Farmers in Latin America have always viewed coffee as a way to make a living, and currently, the coffee industry employs over 14 million people across Latin America.
However, within the last few years, climate change has threatened the welfare of millions of producers and their families. The ones hit the hardest have been the smaller producers with less than two hectares of land.
Climate change experts are saying that global temperatures will be on the rise this century, increasing anywhere between 1.5ºC and 4.5ºC in the hottest months. Scientists say we're going to be going through extreme periods of rain and drought, which would make farming even harder.
In order to grow correctly, coffee crops require very specific temperatures, light, and humidity levels.
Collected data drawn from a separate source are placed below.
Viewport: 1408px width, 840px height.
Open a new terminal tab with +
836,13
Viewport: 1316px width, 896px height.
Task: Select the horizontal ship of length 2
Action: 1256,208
These needs are best met in Latin America's coffee belt, which is a region that includes countries between the Tropics of Cancer and Capricorn.
The problem is that this is changing because rising temperatures would significantly reduce suitable areas for growing coffee by up to 50% by 2050. The solution is to ultimately look at the coffee's DNA.
There are currently over 120 species of coffee plants, yet analysts gathered data and identified that we consume mainly coffee beans from two species: Coffea arabica, which is known as Arabica, and Coffea canephora, known as Robusta.
Arabica has a lower tolerance to rising temperatures and has a smoother and sweeter taste, while Robusta has a stronger and more bitter taste. It's also much easier to grow and produces a larger bean.
Today, 60-80% of the world's coffee production is Arabica. The remaining 20-40% is Robust. However, climate change is hurting Arabica's output.
The IDB, Inter-American Development Bank has made the commitment to helping coffee producers and other farmers across Latin America. They approved $2.6 million in financing to create a Sustainable Agriculture, Food and Environment program with the goal of making the coffee industry more resilient.
In addition, they want to create and support projects that will transform the coffee and cocoa industries, making it easier for them to survive and ultimately thrive with climate change.